Scientists from the Department of "Development and Remodeling of the Heart" at the Max Planck Institute for Heart and Lung Research in Bad Nauheim have now investigated in mice whether damaged heart muscle can be regenerated by means of forced temporary reprogramming of heart muscle cells. "Our approach was initially to use a cocktail of four stem cell factors to reprogram cardiac muscle cells in such a way that they first dedifferentiate, thereby triggering cell division," explains Johnny Kim, who led the study together with Thomas Braun. To do this, the group used transgenic mice in which the expression of the factors Oct4, Sox2, Klf4 and c-Myc, abbreviated as OSKM, can be specifically switched on and off in the heart. Artificial expression of OSKM enables, among other things, the reprogramming of somatic cells into induced pluripotent stem (iPS) cells from which all cell types of the adult body can arise. The development of induced pluripotent stem cells through OSKM expression earned the discoverer of the process, Shin'ya Yamanaka, the 2012 Nobel Prize in Physiology or Medicine.

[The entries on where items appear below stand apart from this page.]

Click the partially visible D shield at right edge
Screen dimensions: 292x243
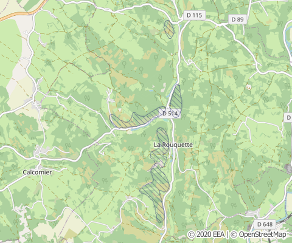pyautogui.click(x=289, y=118)
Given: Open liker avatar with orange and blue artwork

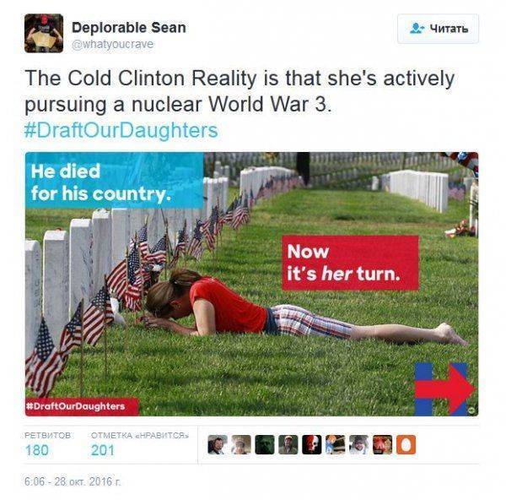Looking at the screenshot, I should point(336,445).
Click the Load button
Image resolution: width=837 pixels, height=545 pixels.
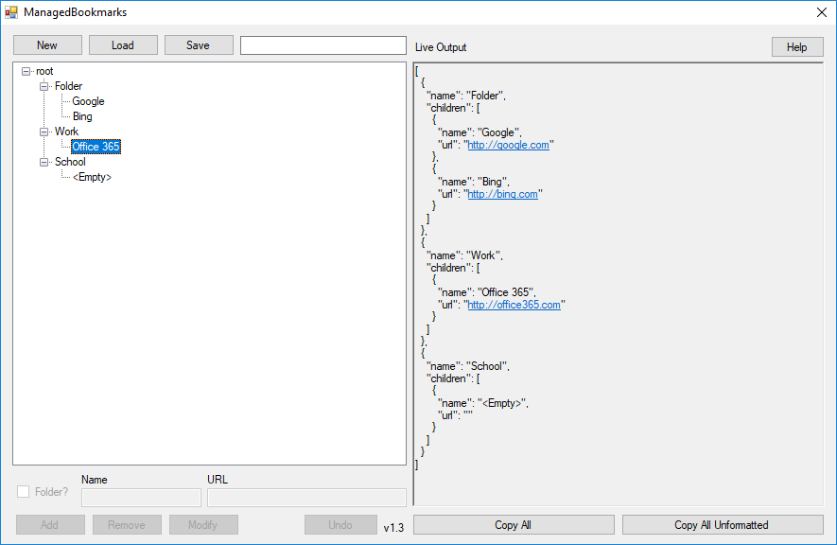coord(123,44)
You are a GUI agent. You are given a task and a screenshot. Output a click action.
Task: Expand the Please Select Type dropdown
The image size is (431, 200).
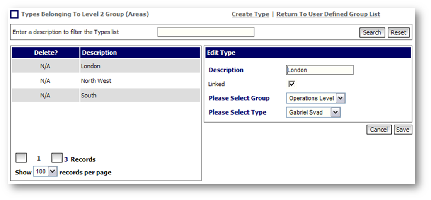[336, 112]
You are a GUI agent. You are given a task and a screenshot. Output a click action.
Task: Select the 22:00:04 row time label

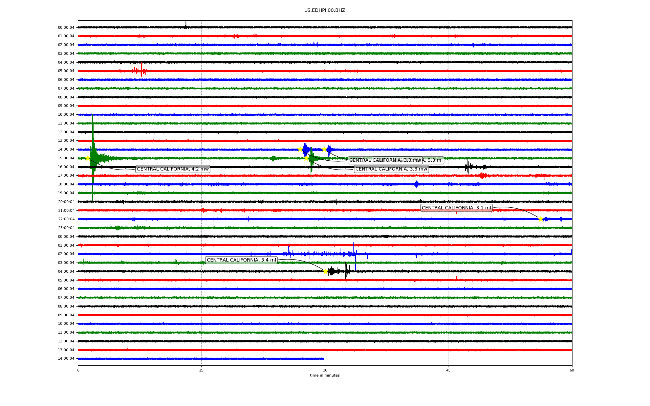pyautogui.click(x=66, y=219)
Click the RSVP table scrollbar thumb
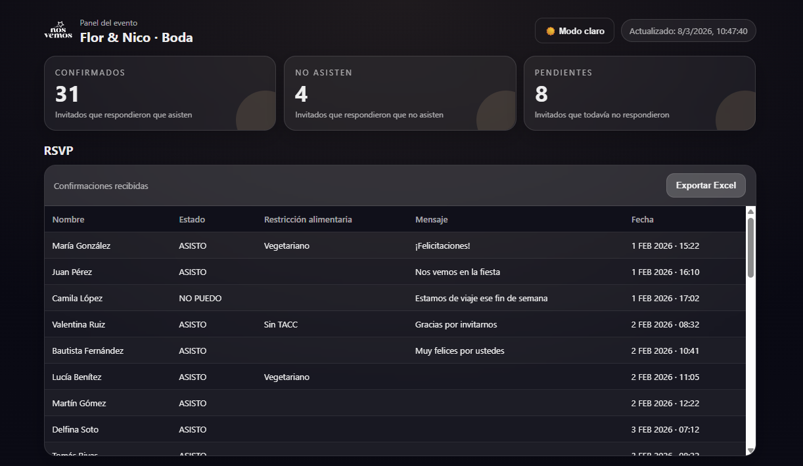Screen dimensions: 803x466 (750, 247)
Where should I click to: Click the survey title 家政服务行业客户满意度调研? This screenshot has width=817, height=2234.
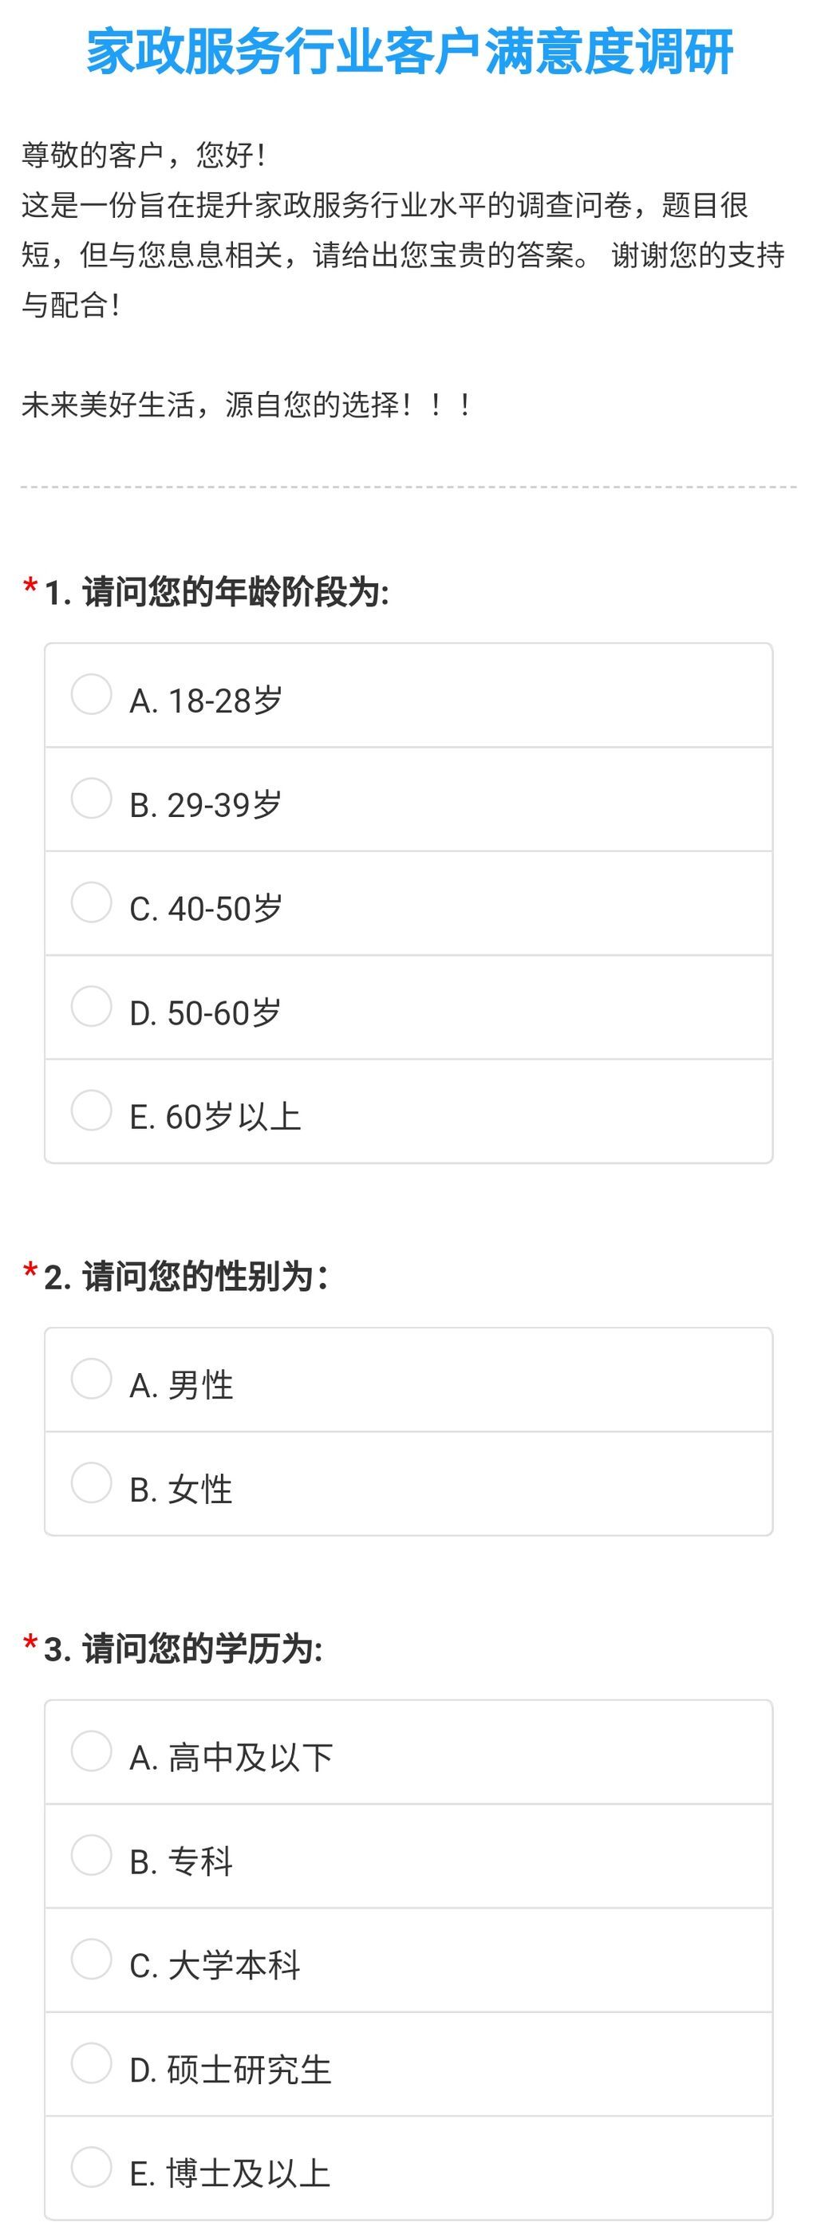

"We harnessed the technology of reprogramming on cultured cardiac muscle cells that we had previously isolated from mice. We succeeded in specifically turning on OSKM expression in cardiac muscle cells. As a result, the cardiac muscle cells continued to dedifferentiate, gradually regaining their ability to divide," Kim said. The researchers then used the mice themselves to study the effect of turning on OSKM expression in the heart. "Indeed, after six days, we could see changes in the heart, including initial remodeling processes in the muscle and changes in the activity of a variety of genes, most notably genes involved in cell division and metabolic control. However, cardiac function was preserved when OSKM were turned off after one week." However, prolonged OSKM expression resulted in substantial irreversible changes in the hearts, up to and including impaired function. "If OSKM expression was permanently maintained, cardiac myocytes dedifferentiated to the extent that they completely lost their original identity and even cardiac tumors formed," said Yanpu Chen, first author of the study.

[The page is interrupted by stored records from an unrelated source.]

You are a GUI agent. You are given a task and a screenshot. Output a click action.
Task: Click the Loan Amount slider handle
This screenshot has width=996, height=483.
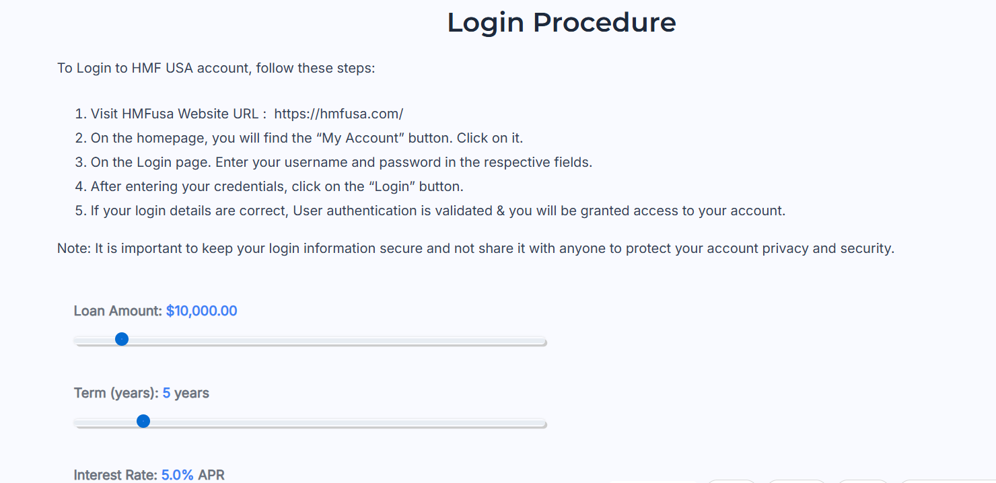point(122,339)
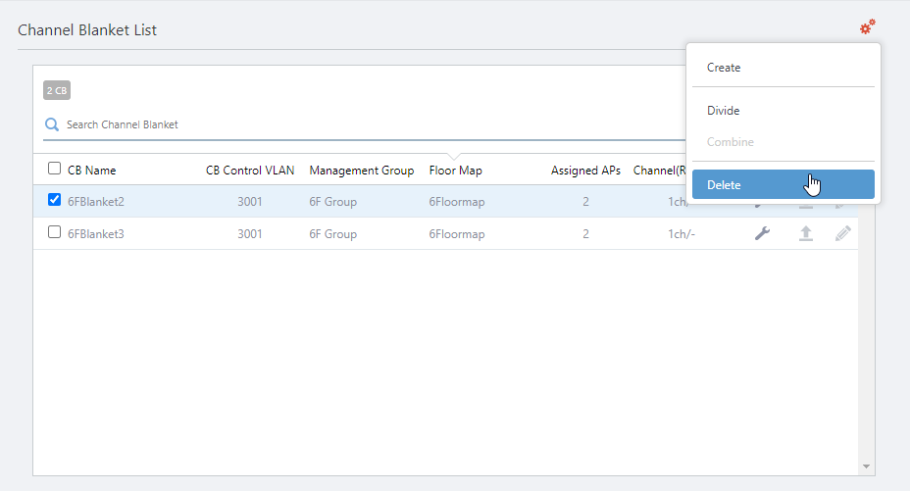Click the Management Group column header
The image size is (910, 491).
[362, 171]
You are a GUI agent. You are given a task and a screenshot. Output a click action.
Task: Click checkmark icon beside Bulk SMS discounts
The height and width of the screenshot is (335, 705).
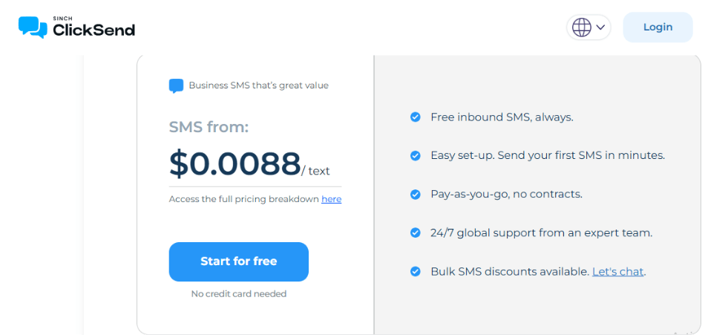click(416, 271)
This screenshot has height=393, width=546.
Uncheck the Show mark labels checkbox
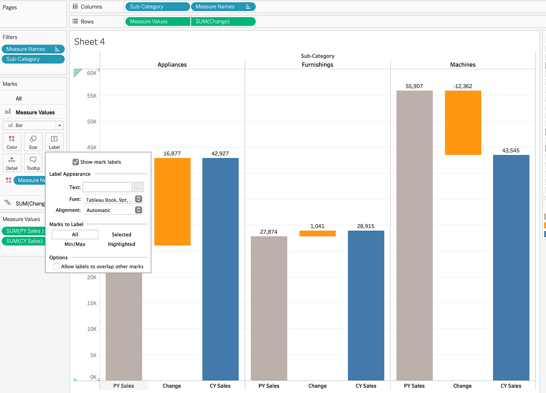75,162
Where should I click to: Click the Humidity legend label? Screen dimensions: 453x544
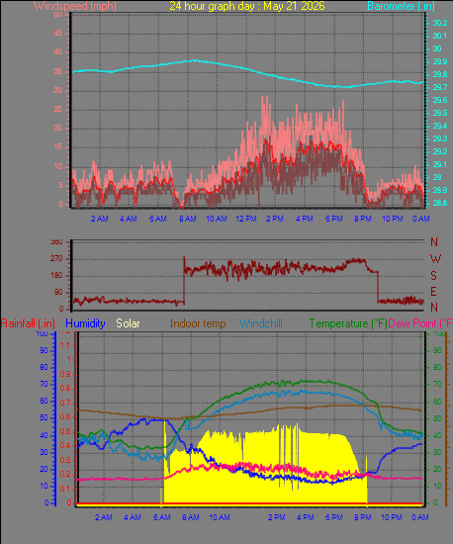coord(85,323)
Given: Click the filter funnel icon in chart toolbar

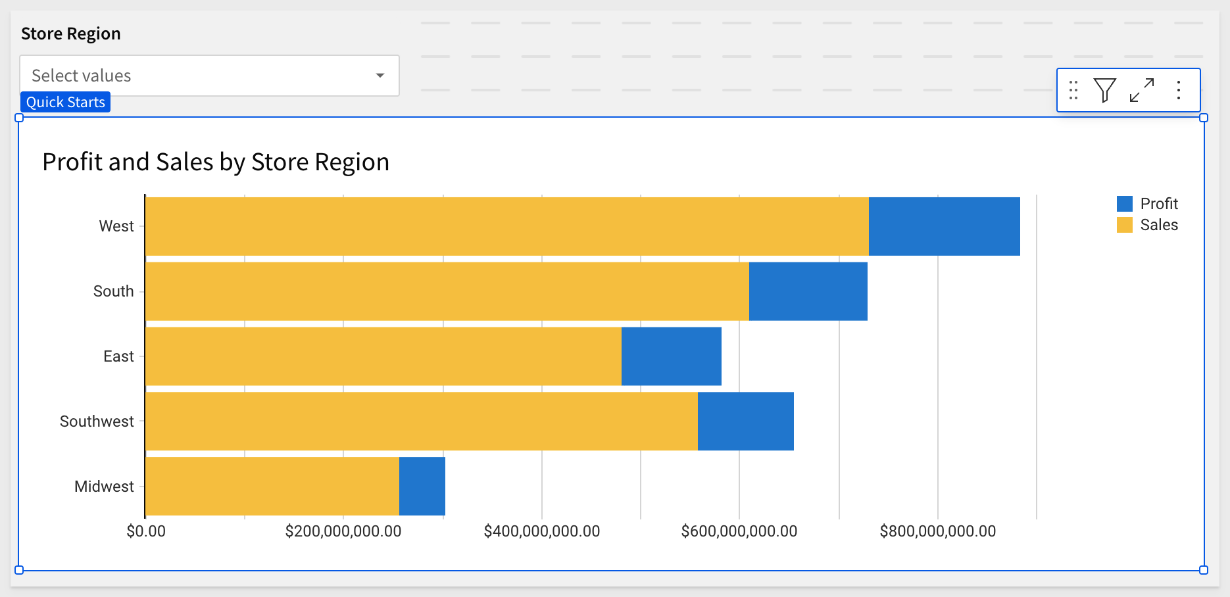Looking at the screenshot, I should click(1105, 90).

With these preliminary findings that it is in principle possible to control dedifferentiation and thus the division of cardiac muscle cells, the scientists investigated whether repair processes could also be triggered on the damaged heart. "In an infarct model, regeneration processes occurred with OSKM expression switched on in a controlled manner. Compared with control animals, the infarct scar was significantly smaller," Kim said. Repeated measurement of cardiac function over a longer period of time also showed that improvement in cardiac performance occurred when OSKM expression was briefly turned on before or shortly after a myocardial infarction.

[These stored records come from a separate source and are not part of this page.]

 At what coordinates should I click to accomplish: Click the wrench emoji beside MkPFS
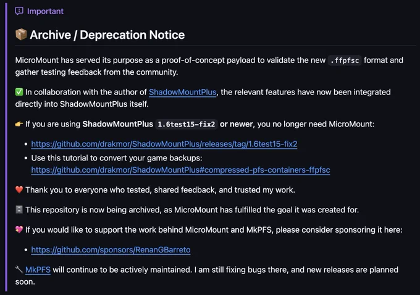click(x=19, y=270)
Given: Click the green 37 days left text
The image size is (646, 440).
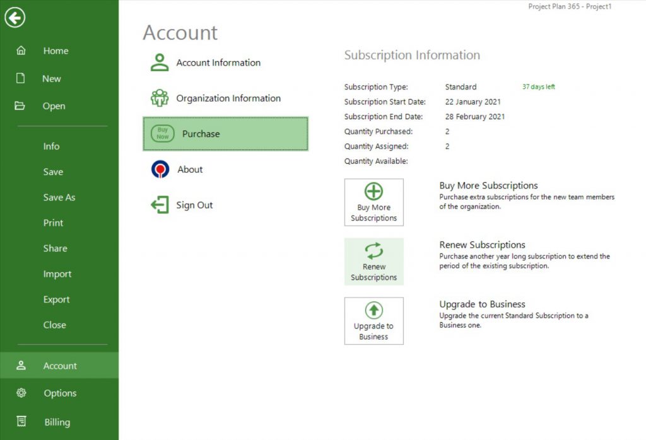Looking at the screenshot, I should (539, 87).
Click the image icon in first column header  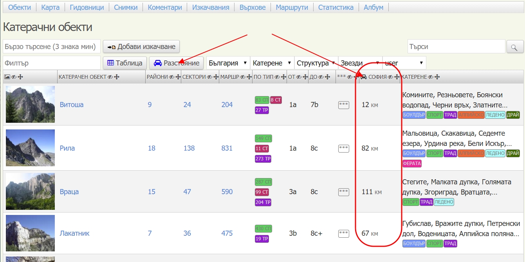(7, 77)
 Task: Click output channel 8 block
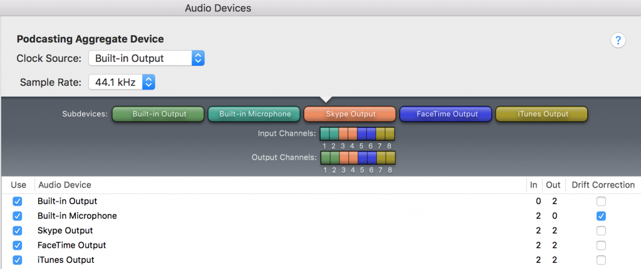391,158
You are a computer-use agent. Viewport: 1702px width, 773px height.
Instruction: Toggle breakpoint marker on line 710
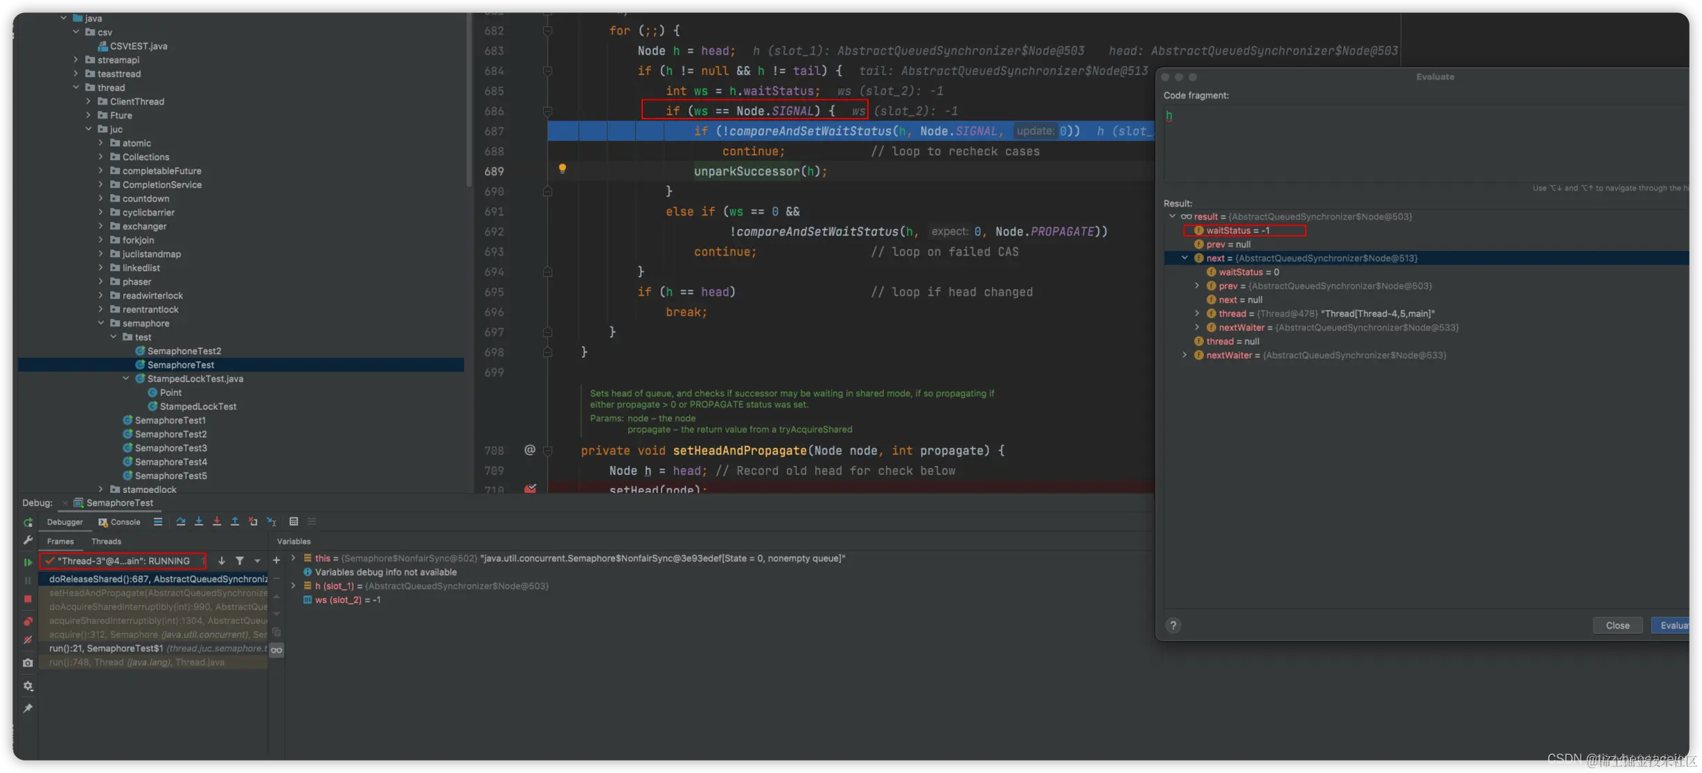pyautogui.click(x=530, y=489)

According to Thomas Braun, director at the Max Planck Institute, the study demonstrates that therapeutic restoration of organ function in tissues with low regenerative capacity can be successful when cells that are incapable of division are given back their ability to divide. "However, the fact that we observed tumor growth in the heart under certain conditions also shows that there is still a long way to go before clinical application. Our findings point to a natural contrast between regeneration and cancer development. Well regenerating organs with a high cell division rate show a high cancer risk, poorly regenerating ones like the heart show a low cancer risk. If the regenerative capacity is increased therapeutically, the cancer risk also increases. Unfortunately, nothing in life is for free".